In a groundbreaking development in the field of anti-acne therapies, a team of researchers at University of California San Diego School of Medicine has created an acne vaccine that successfully reduces inflammation in a mouse acne model. The vaccine neutralizes a specific variant of an enzyme produced by an acne-associated bacteria, while leaving the healthy bacterial enzyme intact. This work was conducted in collaboration with colleagues at Cedars-Sinai Medical Center and University of California Los Angeles School of Medicine.
Approximately 70 to 80% of individuals develop acne at some point in their lifetime, most often during adolescence, with multiple factors—genetic, environmental and bacterial—to blame.
Through this new work, the scientists are now one step closer to helping drastically reduce the severity of this common condition with a more precise and less disruptive treatment than is presently available.
“We’re working to develop a therapy that’s much more tailored toward exactly what we know causes acne, rather than just generically blocking inflammation,” said George Y. Liu, MD, PhD, professor and chief of the Division of Pediatric Infectious Diseases at UC San Diego School of Medicine. “We hope that by understanding how bacteria induce acne, we can come up with a single or combination vaccine that would take care of acne much more effectively than we can right now.”
More than a decade in the making, this research began with an attempt to answer a longstanding question regarding a type of acne-associated bacteria called Cutibacterium acnes (C. acnes), which is plentiful on everyone’s skin: If we all have C. acnes on the surface of our skin, then why do only some people develop acne?
In a paper published in Nature Communications on Dec. 5, the researchers identified two variants of hyaluronidase, an enzyme produced by C. acnes. One variant, called HylA, is strictly made by C. acnes that are associated with acne. The other variant (HylB) is made by C. acnes associated with healthy skin. In examining the structural and genetic differences between the two forms of the enzyme, the team found that while HylA worsens acne by causing inflammation, HylB actually appears to reduce inflammation and promote healthy skin. Their work further revealed that HylA and HylB originated from a common ancestor but evolved to have divergent effects.
In particular, the researchers investigated the differences in the way the two variants break down hyaluronic acid in the skin, revealing that HylA produces larger fragments of hyaluronic acid—leading to a more robust inflammatory response—while HylB produces smaller, anti-inflammatory fragments.
When the researchers removed the hyaluronidase genetically from both health- and acne- associated C. acnes, the bacteria became similarly non-inflammatory.
Based on this newfound knowledge, said Liu, who is one of the paper’s senior authors, the team then developed therapeutic approaches, including a vaccine and inhibitors, that targeted HylA, the acne-causing variant, and successfully reduced inflammation. The study points to the value of understanding the genetic factors of C. acnes to inform the development of targeted acne treatments.
According to María Lázaro Díez, a former postdoctoral researcher in the George Liu Lab and one of the paper’s five lead authors, this novel approach could potentially benefit a large number of acne patients, as there is no specific acne treatment of its type available to date.
“A major strength of this work was the interdisciplinarity and diversity of the team, working together with two common objectives: to expand the knowledge about acne pathogenesis and to use it as an approach for acne therapy,” said Lázaro Díez.
The work builds on a 2019 study in which Liu led a team that used a synthetic sebum to develop a new mouse model that closely resembles human acne, allowing them to directly compare “good” and “bad” strains of bacteria.
As the researchers move forward in fine-tuning the use of selective HylA inhibitors and vaccines for acne therapeutics, they are encouraged by this preliminary success and hope to create a product that could be life-changing for many individuals who suffer from acne or are at risk of developing it.
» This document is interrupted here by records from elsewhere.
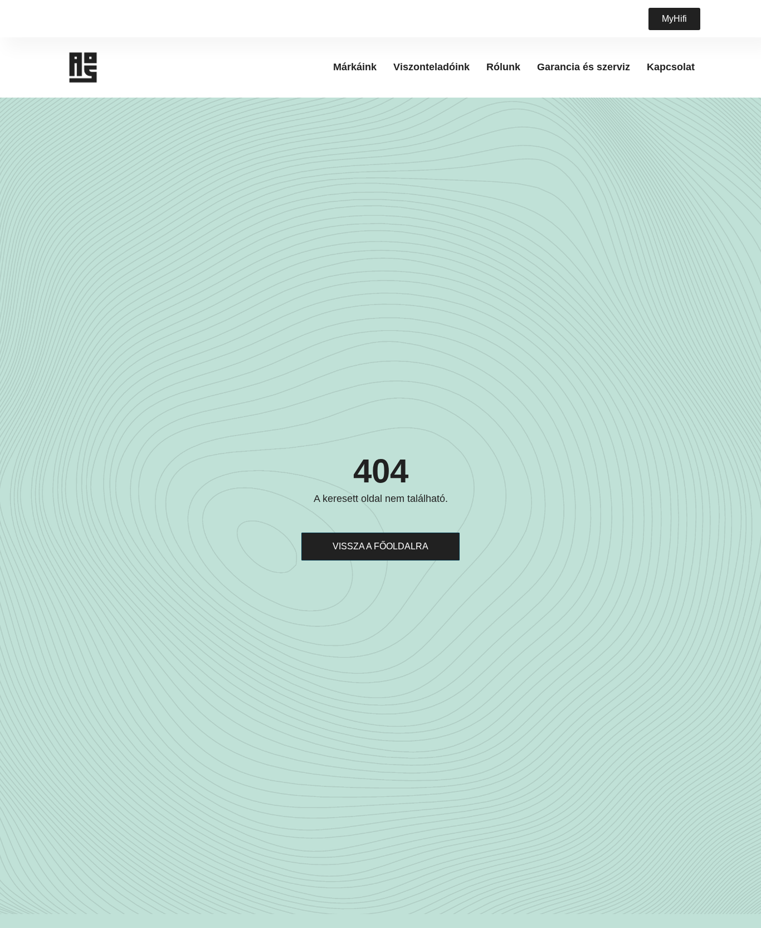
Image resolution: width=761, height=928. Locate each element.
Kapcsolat (671, 66)
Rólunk (503, 66)
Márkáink (355, 66)
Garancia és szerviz (583, 66)
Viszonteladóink (431, 66)
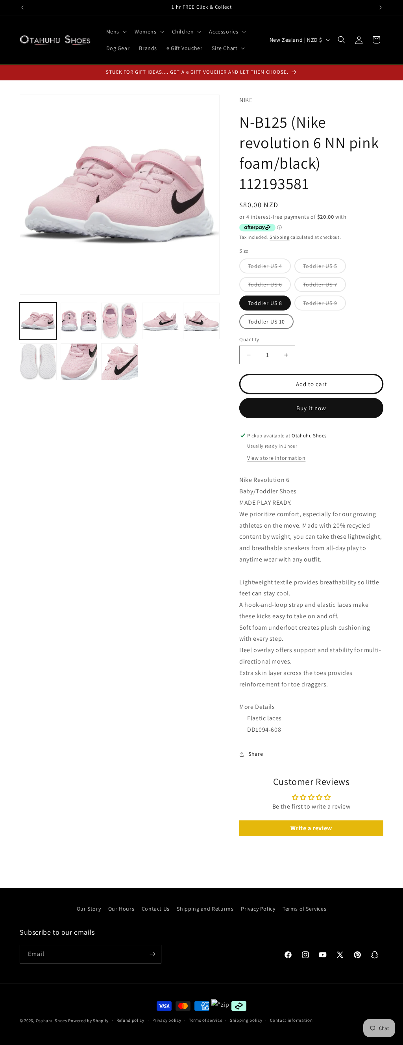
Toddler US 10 (266, 321)
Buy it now (311, 408)
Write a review (311, 828)
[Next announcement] (380, 7)
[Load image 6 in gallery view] (38, 361)
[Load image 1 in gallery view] (38, 321)
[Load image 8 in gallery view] (119, 361)
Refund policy (130, 1020)
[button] (116, 31)
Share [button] (255, 753)
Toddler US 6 (269, 286)
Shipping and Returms (205, 908)
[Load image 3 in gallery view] (119, 321)
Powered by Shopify (88, 1020)
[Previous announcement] (22, 7)
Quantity (249, 339)
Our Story (89, 908)
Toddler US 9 (324, 305)
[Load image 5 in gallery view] (201, 321)
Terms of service (205, 1020)
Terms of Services (304, 908)
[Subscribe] (152, 954)
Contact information (291, 1020)
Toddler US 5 (324, 267)
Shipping (280, 237)
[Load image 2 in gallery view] (79, 321)
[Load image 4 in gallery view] (160, 321)
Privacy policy (166, 1020)
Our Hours (121, 908)
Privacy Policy (258, 908)
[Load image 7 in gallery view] (79, 361)
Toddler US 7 (324, 286)
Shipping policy (246, 1020)
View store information (276, 457)
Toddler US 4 (269, 267)
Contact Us (156, 908)
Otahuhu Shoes (51, 1020)
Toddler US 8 (265, 303)
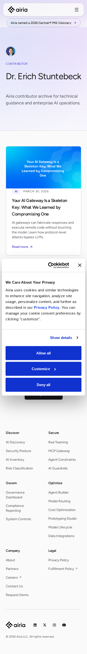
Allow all (43, 353)
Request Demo (17, 595)
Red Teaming (58, 442)
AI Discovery (15, 442)
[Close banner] (79, 265)
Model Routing (59, 501)
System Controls (18, 519)
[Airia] (15, 625)
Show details (61, 338)
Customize (41, 369)
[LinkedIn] (35, 625)
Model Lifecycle (60, 527)
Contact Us (14, 586)
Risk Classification (19, 468)
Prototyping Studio (62, 519)
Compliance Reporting (15, 508)
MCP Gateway (59, 451)
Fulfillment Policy (63, 569)
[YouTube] (64, 625)
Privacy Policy (58, 560)
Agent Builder (58, 492)
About (10, 560)
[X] (45, 625)
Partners (12, 569)
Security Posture (18, 451)
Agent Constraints (62, 460)
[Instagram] (54, 625)
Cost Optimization (62, 510)
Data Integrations (61, 536)
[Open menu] (76, 9)
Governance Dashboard (15, 494)
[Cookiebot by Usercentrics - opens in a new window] (51, 265)
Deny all (44, 384)
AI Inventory (15, 460)
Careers (14, 577)
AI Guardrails (58, 468)
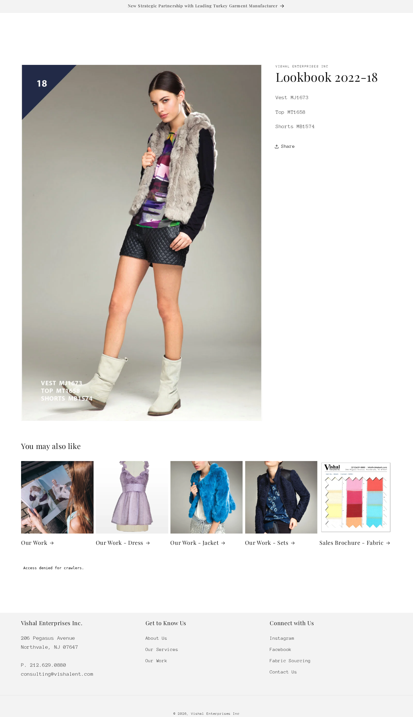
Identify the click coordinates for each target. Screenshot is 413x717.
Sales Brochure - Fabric (351, 542)
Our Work (34, 542)
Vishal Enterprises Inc (215, 714)
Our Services (162, 649)
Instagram (282, 638)
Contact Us (283, 671)
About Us (156, 638)
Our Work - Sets (267, 542)
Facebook (281, 649)
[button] (118, 42)
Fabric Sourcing (290, 660)
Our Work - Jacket (194, 542)
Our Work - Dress (120, 542)
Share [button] (288, 146)
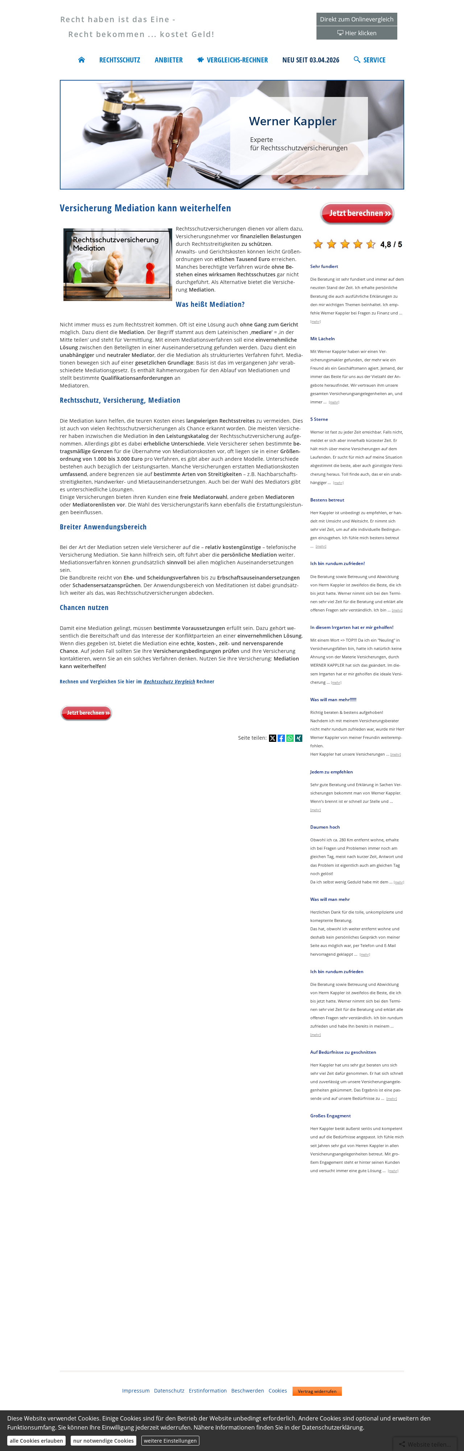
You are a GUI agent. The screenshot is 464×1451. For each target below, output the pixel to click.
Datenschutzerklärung (332, 1427)
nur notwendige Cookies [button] (103, 1440)
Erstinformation (208, 1390)
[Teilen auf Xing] (298, 738)
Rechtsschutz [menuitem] (119, 60)
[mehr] (315, 321)
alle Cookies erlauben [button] (36, 1440)
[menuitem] (81, 60)
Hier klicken (361, 33)
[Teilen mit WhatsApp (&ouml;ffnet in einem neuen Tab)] (290, 738)
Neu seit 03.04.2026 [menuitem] (310, 60)
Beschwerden (247, 1390)
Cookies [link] (278, 1390)
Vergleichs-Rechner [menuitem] (237, 60)
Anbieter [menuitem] (169, 60)
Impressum (136, 1390)
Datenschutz (169, 1390)
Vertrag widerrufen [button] (317, 1391)
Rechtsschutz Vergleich (169, 681)
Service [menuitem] (375, 60)
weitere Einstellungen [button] (170, 1440)
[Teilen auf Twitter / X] (272, 738)
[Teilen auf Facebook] (281, 738)
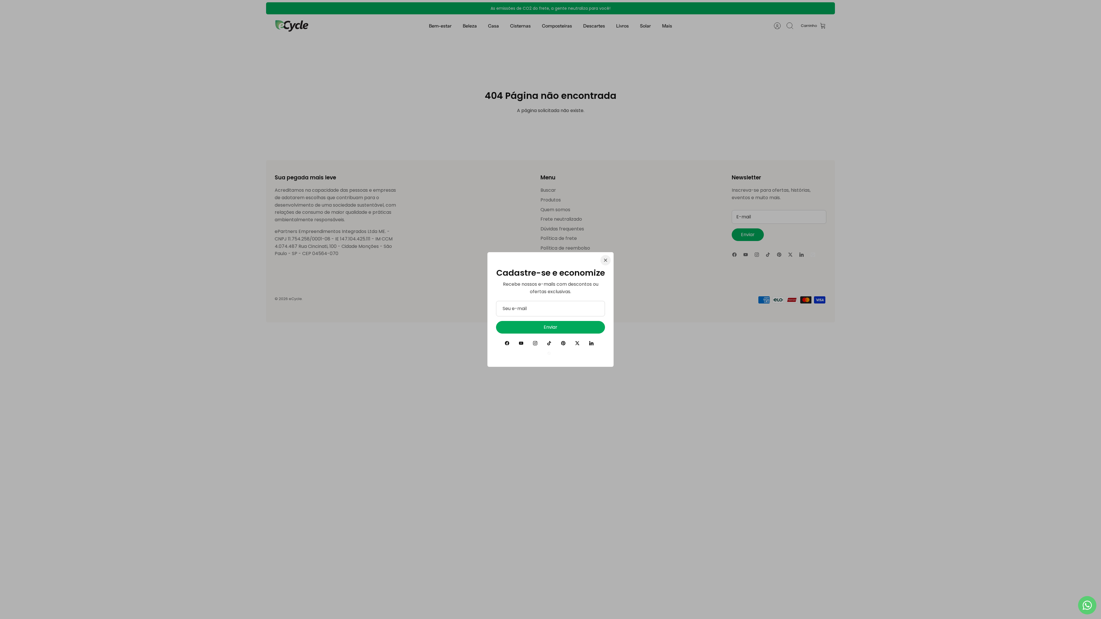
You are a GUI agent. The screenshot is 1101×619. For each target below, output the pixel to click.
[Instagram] (535, 343)
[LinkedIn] (591, 343)
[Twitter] (577, 343)
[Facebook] (507, 343)
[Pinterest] (563, 343)
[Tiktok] (549, 343)
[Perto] (605, 260)
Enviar (550, 327)
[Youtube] (521, 343)
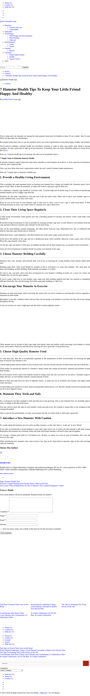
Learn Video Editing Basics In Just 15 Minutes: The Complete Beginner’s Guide (32, 486)
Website (3, 524)
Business (8, 25)
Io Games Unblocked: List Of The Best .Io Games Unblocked (43, 614)
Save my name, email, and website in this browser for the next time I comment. (32, 529)
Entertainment (10, 42)
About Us (8, 3)
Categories (4, 668)
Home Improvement (16, 55)
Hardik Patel (7, 99)
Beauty (12, 51)
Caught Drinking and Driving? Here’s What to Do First (24, 484)
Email (3, 520)
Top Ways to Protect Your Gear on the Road (16, 648)
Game (11, 44)
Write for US (9, 7)
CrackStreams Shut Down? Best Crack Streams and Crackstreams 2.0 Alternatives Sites (13, 615)
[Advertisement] (45, 116)
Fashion (8, 48)
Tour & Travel (14, 59)
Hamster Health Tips (12, 481)
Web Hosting (14, 38)
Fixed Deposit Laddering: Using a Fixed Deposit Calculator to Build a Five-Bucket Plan (44, 606)
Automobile (13, 29)
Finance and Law (15, 27)
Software (12, 40)
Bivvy (5, 150)
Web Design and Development (20, 36)
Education (8, 32)
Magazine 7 (44, 693)
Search (7, 642)
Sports (11, 46)
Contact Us (9, 5)
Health (11, 57)
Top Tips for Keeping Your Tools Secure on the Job (74, 605)
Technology (9, 34)
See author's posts (6, 473)
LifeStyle (8, 53)
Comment (4, 512)
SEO (6, 61)
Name (3, 516)
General (8, 84)
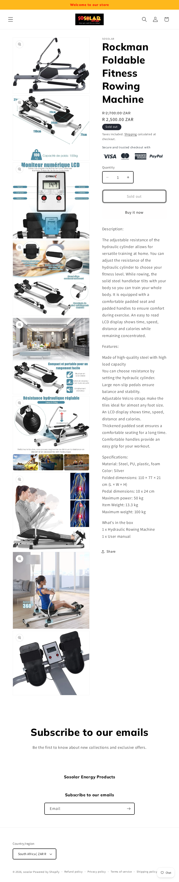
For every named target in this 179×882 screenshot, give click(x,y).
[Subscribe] (128, 809)
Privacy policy (97, 871)
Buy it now (134, 212)
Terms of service (121, 871)
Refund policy (73, 871)
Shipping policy (147, 871)
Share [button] (111, 551)
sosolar (28, 872)
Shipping (130, 134)
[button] (10, 19)
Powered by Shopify (46, 872)
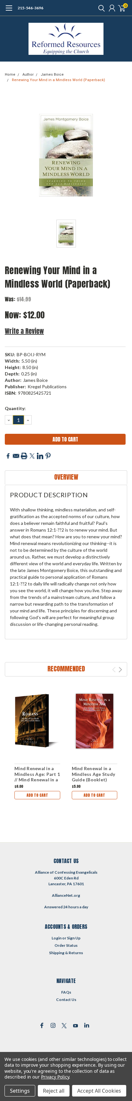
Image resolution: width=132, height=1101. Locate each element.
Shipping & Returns (66, 952)
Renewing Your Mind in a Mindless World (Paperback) (58, 80)
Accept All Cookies (99, 1090)
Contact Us (66, 999)
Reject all (53, 1090)
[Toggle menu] (9, 11)
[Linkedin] (40, 456)
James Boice (52, 74)
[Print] (24, 456)
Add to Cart (37, 795)
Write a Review (24, 331)
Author (28, 74)
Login (57, 938)
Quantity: (15, 408)
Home (10, 74)
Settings (20, 1090)
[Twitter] (32, 456)
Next (120, 670)
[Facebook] (8, 456)
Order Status (66, 945)
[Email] (16, 456)
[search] (100, 8)
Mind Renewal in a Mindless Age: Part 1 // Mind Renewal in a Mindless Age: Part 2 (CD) (37, 780)
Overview (66, 477)
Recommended (66, 669)
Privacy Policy (55, 1077)
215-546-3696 (30, 7)
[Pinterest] (48, 456)
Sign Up (73, 938)
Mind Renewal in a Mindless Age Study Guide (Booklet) (93, 774)
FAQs (66, 992)
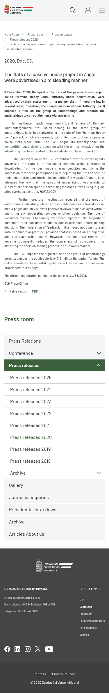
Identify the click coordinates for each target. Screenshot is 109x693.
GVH (82, 599)
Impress (40, 674)
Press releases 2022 (31, 413)
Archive (18, 472)
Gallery (16, 485)
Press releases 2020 (31, 437)
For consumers (88, 627)
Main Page (11, 34)
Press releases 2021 (30, 425)
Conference (21, 353)
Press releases (24, 365)
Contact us (86, 606)
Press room (35, 34)
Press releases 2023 (30, 401)
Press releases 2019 (30, 449)
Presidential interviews (32, 509)
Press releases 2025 (30, 377)
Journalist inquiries (29, 497)
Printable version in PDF (21, 291)
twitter (38, 649)
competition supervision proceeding (30, 146)
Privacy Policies (64, 674)
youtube (49, 649)
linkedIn (17, 649)
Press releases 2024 (31, 389)
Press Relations (25, 340)
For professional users (92, 620)
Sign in (88, 10)
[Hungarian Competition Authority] (19, 9)
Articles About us (26, 534)
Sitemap (84, 634)
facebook (7, 649)
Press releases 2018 (30, 461)
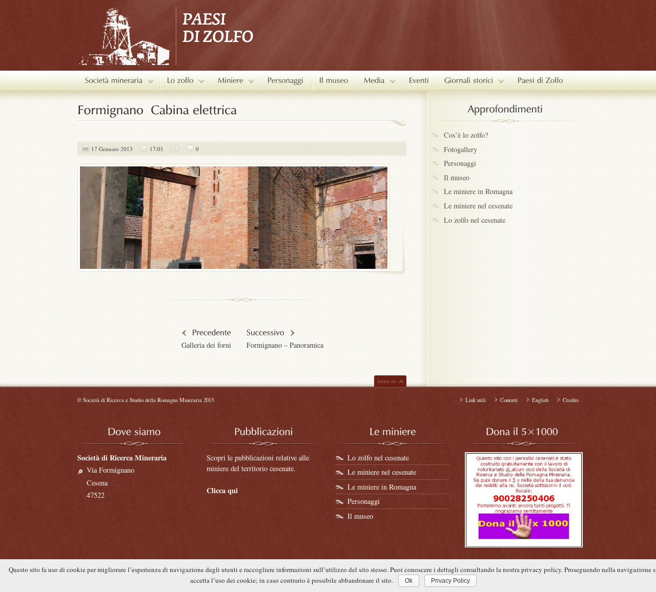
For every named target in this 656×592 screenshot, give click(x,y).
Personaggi (460, 163)
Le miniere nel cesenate (478, 205)
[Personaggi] (286, 81)
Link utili (475, 400)
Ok (409, 580)
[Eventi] (419, 81)
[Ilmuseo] (334, 81)
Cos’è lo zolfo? (466, 135)
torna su (387, 381)
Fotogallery (460, 149)
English (540, 400)
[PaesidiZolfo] (540, 81)
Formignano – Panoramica (285, 345)
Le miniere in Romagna (478, 191)
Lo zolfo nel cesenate (474, 220)
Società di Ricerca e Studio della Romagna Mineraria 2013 (148, 400)
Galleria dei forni (206, 345)
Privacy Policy (450, 580)
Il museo (456, 177)
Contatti (509, 400)
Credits (571, 400)
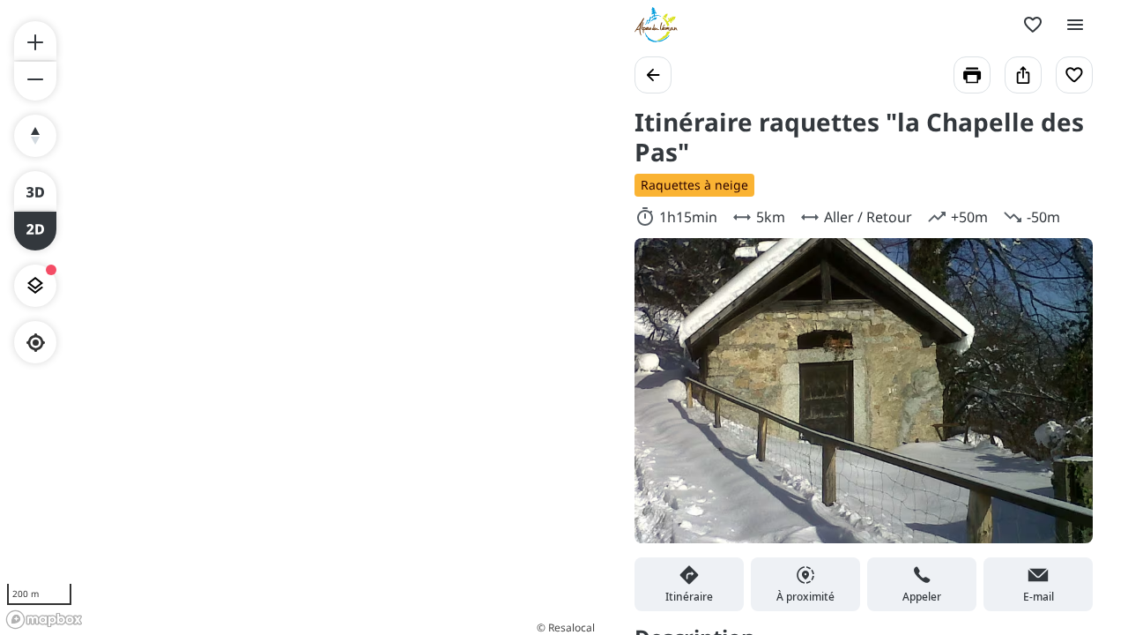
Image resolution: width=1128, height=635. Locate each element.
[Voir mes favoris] (1032, 24)
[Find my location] (35, 342)
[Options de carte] (35, 286)
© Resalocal (566, 627)
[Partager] (1023, 74)
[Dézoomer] (35, 81)
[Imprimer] (972, 74)
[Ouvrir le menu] (1075, 24)
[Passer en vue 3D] (35, 190)
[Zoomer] (35, 40)
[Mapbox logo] (44, 619)
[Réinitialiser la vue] (35, 136)
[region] (299, 317)
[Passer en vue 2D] (35, 231)
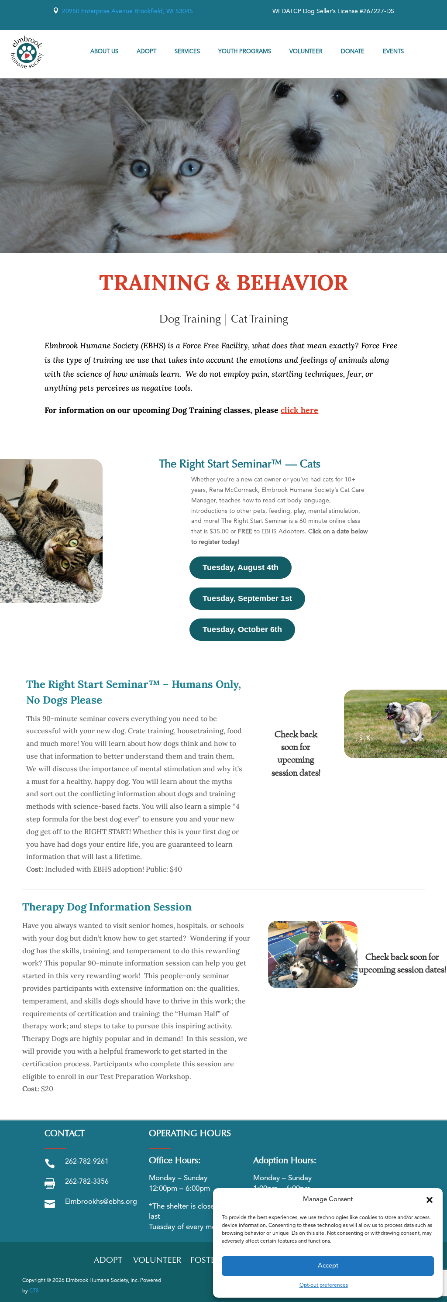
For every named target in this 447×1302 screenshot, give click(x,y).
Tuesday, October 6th (242, 629)
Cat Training (259, 320)
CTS (34, 1291)
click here (299, 410)
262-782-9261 (87, 1161)
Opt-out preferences (323, 1285)
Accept (328, 1266)
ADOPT (108, 1261)
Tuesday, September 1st (247, 598)
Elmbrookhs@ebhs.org (101, 1202)
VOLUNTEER (157, 1261)
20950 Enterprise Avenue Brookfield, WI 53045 (123, 11)
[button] (429, 1200)
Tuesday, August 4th (241, 567)
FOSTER (205, 1261)
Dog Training (190, 320)
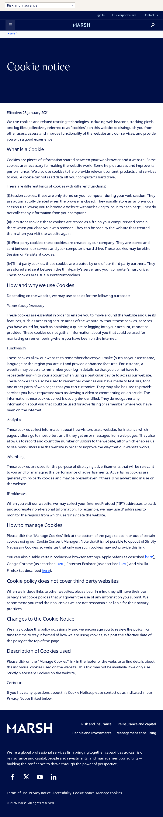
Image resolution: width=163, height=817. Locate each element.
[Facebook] (13, 777)
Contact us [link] (151, 15)
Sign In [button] (100, 15)
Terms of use (17, 793)
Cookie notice (83, 793)
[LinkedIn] (53, 777)
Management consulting (136, 733)
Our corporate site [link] (124, 15)
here (149, 556)
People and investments (91, 733)
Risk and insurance (96, 724)
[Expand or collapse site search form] (152, 25)
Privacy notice (40, 793)
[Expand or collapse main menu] (10, 25)
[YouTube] (40, 777)
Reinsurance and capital (137, 724)
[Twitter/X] (26, 777)
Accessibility (61, 793)
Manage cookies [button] (109, 793)
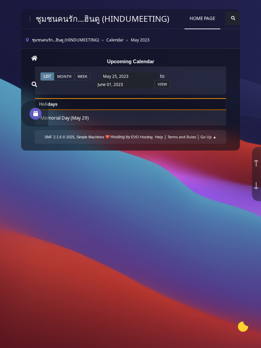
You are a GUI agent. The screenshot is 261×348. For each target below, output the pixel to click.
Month (64, 76)
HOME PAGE (202, 18)
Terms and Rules (182, 136)
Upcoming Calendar (130, 61)
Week (82, 76)
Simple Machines (90, 137)
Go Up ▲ (208, 136)
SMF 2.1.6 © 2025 (59, 137)
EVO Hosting (142, 137)
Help (159, 136)
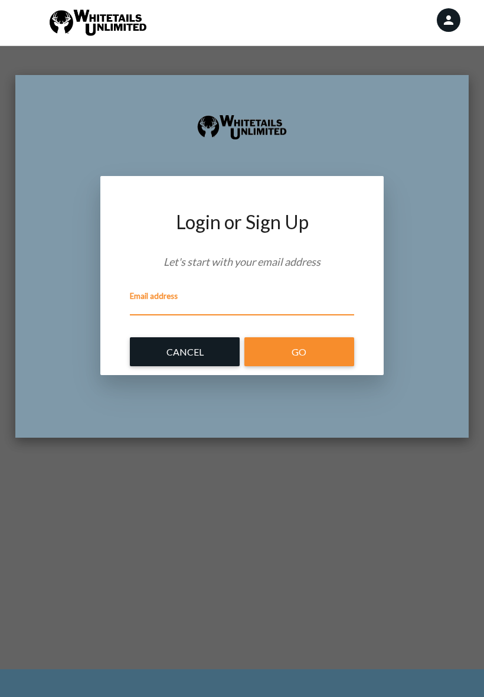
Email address (154, 296)
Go (299, 351)
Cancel (185, 351)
“Our anti-acne directed approach has the potential to revolutionize acne therapies by offering more targeted treatments,” said Irshad Hajam, a postdoctoral fellow in the Liu Lab and one of the paper’s lead authors. “What is truly remarkable about this work is we can now have more directed and effective anti-acne therapies while preserving the healthy skin microbiome, and that is a significant advancement in acne therapy.”
In addition to Lázaro Díez and Hajam, the study’s lead authors also include Madhusudhanaro Katiki, Randall McNally and Stacey Kolar of Cedars-Sinai. Structural biologist Ramachandran Murali of Cedars-Sinai is a senior author. This study received funding from the National Institutes of Health (R01AI141401 and R21AI127406).